WHAT YOU HAVE TO DO
Each line of the records that holds the word "computer" should be copied out.

• • • • •

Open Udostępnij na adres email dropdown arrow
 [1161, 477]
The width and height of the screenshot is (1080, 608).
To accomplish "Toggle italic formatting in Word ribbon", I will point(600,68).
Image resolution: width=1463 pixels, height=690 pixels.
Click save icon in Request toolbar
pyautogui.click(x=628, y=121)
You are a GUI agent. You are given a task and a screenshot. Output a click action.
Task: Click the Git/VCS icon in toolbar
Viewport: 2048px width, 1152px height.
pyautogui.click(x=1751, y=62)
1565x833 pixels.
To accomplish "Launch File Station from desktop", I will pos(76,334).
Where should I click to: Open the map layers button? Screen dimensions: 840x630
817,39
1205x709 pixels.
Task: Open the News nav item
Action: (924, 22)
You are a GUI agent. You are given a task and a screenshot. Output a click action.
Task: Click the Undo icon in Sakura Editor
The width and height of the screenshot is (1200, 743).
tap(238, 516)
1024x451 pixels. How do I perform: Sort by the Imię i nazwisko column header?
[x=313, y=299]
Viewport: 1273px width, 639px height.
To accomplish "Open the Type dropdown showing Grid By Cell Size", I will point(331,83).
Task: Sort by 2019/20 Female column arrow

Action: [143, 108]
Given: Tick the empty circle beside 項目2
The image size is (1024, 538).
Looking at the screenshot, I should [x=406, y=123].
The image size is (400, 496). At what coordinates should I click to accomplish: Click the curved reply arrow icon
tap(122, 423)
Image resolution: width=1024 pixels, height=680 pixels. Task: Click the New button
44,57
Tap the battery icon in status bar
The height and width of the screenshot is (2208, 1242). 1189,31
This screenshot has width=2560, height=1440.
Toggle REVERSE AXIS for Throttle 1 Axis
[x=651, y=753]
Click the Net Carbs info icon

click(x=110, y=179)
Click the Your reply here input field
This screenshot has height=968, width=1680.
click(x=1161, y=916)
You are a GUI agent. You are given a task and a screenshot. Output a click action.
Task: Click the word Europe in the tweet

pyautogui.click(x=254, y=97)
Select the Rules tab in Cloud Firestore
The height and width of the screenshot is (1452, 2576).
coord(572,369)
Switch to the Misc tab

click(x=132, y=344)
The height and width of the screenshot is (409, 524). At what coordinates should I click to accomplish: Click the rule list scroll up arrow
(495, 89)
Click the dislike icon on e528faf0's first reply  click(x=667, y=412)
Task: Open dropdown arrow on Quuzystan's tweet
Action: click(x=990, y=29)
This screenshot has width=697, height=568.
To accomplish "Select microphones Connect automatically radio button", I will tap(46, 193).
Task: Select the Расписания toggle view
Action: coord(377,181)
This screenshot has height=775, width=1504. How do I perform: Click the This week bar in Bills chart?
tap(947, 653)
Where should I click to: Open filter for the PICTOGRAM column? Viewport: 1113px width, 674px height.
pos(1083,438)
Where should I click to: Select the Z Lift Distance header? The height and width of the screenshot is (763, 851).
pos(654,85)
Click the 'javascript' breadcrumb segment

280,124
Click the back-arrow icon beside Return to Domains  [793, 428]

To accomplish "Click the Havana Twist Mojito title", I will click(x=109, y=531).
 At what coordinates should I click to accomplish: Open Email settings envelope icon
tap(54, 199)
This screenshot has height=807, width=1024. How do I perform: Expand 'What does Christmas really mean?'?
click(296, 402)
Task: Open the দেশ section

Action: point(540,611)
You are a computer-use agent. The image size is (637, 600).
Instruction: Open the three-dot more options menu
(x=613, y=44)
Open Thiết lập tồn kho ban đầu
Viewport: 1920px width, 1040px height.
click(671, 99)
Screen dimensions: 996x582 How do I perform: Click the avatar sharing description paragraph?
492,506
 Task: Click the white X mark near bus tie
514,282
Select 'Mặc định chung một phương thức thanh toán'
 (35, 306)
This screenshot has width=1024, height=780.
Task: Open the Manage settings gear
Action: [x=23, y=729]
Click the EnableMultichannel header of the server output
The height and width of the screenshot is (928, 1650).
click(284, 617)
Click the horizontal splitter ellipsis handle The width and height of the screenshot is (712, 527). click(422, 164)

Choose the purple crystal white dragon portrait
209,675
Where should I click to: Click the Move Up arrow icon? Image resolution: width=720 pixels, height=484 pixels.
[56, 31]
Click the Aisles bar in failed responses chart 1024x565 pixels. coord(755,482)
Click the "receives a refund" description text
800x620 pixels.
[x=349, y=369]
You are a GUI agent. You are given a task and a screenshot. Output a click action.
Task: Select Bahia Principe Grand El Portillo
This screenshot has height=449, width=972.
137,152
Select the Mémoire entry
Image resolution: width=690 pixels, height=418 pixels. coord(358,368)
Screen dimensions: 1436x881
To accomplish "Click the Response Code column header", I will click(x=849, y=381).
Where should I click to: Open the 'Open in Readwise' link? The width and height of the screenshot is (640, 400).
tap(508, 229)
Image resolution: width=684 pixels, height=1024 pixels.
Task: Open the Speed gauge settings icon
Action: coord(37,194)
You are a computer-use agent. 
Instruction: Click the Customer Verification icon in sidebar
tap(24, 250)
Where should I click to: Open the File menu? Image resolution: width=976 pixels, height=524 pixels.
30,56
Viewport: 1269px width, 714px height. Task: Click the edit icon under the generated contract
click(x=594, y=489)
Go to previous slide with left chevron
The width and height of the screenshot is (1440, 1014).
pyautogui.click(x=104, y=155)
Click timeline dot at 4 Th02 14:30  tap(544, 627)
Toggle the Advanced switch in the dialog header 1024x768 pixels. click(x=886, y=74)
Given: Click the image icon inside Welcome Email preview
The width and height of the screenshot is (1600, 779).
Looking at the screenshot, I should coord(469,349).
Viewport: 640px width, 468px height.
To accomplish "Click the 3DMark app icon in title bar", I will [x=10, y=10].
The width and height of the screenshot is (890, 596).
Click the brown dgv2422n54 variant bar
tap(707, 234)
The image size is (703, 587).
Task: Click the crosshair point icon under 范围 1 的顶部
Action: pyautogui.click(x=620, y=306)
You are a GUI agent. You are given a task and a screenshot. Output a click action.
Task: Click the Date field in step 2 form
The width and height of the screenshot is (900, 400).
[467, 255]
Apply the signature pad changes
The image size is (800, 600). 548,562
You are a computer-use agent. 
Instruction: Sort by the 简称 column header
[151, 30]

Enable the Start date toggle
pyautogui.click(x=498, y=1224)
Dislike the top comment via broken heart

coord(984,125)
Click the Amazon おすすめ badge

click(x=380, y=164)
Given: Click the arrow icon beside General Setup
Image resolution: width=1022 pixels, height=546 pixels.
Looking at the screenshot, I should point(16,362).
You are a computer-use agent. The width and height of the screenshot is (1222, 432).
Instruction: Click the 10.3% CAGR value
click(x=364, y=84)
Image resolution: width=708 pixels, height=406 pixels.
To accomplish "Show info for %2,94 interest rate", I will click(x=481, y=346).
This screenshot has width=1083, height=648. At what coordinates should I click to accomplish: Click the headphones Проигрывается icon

• • • • •

TASK RESULT
You are a computer-use agent. The image size is (637, 600).
You are a computer-use agent. 
You are a computer-use agent. 
You are a computer-use agent. The width and height of the screenshot is (1222, 432).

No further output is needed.